An illustrated life reconstruction of Magnuviator ovimonsensis at the Egg Mountain site as it may have appeared in the Cretaceous Period 75 million years ago. Magnuviator eats a wasp, and on the ground is a tooth from the bird-like dinosaur Troodon. The arid-adapted plant is based on fossil pollen found near Egg Mountain. Misaki Ouchida

Two nearly complete fossil skeletons found in the Egg Mountain area of Montana have been identified as belonging to a previously unknown lizard species that lived about 75 million years ago, at a time when dinosaurs still lorded over Earth. Surprisingly, the closest relatives of the species, named Magnuviator ovimonsensis, lived in faraway Mongolia.

Based on the excellent condition of the two skeletons found, M. ovimonsensis has been described “from stem to stern” in a paper published Wednesday by a team of researchers, led by paleontologists from the University of Washington and the Burke Museum of Natural History and Culture, who said “the new species fills in significant gaps in our understanding of how lizards evolved and spread during the dinosaur era.”

After analyzing the anatomy of M. ovimonsensis, the researchers found it was an offshoot of ancient iguanian lizards, which today include Old World chameleons, iguanas and anoles in the American tropics, as well as the water-walking basilisk lizards. However, it is only a distant relative of these modern lizards, most of which evolved after the dinosaurs, as well as most lizards that lived at the time, were wiped up in a mass extinction event about 66 million years ago.

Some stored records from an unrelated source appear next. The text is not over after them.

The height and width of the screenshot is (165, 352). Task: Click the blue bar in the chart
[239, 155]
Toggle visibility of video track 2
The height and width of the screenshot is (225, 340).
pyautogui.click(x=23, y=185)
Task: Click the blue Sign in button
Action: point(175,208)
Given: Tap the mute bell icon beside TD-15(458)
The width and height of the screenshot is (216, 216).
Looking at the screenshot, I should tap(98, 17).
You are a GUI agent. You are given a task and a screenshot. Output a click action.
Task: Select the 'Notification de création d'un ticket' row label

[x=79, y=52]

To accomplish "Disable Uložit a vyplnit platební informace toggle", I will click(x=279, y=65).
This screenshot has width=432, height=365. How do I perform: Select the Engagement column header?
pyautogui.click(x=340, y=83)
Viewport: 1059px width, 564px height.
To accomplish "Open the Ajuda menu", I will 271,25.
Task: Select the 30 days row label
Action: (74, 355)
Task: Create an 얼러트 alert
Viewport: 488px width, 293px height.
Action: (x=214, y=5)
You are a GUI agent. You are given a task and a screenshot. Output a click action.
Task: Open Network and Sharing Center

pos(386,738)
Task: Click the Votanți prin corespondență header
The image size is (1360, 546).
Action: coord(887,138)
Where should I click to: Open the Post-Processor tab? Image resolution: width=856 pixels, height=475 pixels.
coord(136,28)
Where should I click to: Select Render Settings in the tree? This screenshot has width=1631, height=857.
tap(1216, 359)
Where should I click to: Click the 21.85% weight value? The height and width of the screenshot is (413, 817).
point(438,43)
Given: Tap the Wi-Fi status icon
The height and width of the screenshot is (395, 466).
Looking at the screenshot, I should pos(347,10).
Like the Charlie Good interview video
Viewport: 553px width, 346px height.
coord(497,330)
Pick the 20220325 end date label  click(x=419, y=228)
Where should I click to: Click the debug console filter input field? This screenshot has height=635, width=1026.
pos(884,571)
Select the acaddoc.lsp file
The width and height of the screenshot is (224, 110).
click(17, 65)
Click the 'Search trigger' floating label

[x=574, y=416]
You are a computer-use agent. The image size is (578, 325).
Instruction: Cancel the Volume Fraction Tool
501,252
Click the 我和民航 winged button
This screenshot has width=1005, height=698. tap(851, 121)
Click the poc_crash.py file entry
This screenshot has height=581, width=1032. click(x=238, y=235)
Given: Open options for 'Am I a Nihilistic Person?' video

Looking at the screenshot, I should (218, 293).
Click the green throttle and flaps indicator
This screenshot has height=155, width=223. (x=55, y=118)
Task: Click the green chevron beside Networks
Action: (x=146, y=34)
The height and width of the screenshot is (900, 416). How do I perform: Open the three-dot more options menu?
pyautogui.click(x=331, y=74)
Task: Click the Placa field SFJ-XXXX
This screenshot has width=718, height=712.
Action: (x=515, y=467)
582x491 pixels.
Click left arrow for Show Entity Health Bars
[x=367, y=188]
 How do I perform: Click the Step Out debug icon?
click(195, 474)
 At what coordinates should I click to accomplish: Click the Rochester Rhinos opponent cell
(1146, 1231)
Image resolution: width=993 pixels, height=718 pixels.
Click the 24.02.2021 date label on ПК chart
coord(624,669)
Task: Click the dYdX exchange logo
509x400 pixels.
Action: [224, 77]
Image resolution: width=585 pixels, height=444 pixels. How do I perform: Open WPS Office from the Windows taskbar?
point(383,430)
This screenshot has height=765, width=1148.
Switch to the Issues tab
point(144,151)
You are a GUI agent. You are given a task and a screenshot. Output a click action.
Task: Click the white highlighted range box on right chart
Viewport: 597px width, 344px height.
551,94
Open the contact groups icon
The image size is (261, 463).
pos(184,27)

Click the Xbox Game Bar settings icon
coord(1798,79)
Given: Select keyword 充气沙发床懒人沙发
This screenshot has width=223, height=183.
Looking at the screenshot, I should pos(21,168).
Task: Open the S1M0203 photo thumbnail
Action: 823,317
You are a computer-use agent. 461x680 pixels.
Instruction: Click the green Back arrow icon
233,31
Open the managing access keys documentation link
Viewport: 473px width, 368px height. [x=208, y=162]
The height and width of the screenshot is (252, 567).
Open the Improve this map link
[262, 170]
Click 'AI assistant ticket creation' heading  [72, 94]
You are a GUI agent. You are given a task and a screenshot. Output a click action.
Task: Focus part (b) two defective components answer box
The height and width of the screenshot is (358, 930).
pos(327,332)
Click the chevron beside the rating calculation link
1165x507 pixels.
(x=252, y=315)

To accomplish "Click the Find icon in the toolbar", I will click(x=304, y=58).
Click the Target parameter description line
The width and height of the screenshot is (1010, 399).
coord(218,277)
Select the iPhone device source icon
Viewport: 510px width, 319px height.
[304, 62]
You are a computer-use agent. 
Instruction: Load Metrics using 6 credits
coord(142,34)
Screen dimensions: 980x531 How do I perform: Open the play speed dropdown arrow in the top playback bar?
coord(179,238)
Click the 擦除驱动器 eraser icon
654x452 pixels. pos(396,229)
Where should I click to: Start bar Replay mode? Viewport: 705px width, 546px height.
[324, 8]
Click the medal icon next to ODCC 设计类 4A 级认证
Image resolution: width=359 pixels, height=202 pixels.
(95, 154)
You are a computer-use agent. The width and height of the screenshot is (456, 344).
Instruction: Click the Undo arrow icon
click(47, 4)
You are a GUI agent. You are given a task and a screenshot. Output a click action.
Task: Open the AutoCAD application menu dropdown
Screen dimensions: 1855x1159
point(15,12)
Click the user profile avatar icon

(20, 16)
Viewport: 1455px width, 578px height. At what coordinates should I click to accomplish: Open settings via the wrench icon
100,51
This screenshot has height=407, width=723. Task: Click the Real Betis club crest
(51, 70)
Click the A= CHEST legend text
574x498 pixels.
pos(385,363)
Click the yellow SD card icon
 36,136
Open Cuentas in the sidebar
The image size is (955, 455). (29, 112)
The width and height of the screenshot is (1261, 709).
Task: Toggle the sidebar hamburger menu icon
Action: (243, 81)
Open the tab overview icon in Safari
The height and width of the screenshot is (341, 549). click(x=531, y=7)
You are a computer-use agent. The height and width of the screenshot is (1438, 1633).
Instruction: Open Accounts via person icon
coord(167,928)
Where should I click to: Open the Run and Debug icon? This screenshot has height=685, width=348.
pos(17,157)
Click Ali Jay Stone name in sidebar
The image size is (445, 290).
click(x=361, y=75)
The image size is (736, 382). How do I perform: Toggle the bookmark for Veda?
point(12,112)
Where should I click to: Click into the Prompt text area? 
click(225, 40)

This is a a close-up view of the holotype specimen of Magnuviator ovimonsensis (left) and a sketch (right) with key bones labeled. David DeMar and Morgan Turner

Referring to M. ovimonsensis and its Cretaceous Period close cousins from Mongolia, study lead author David DeMar — a postdoctoral research associate at the University of Washington and the Burke Museum — said in a statement Tuesday: “These ancient lineages are not the iguanian lizards which dominate parts of the Americas today, such as anoles and horned lizards. So discoveries like Magnuviator give us a rare glimpse into the types of 'stem' lizards that were present before the extinction of the dinosaurs.”

At about 14 inches, M. ovimonsensis was longer than one foot, and probably ate wasps and other insects, like modern lizards. But given its size, it could also have eaten plants.

“Due to the significant metabolic requirements to digest plant material, only lizards above a certain body size can eat plants, and Magnuviator definitely falls within that size range,” DeMar said.

The name Magnuviator ovimonsensis pays homage to both the location the fossils were found, as well as to their Mongolian connection. It means “mighty traveler from Egg Mountain.”

The study, titled “A new Late Cretaceous iguanomorph from North America and the origin of New World Pleurodonta (Squamata, Iguania),” was published in the journal Proceedings of the Royal Society B.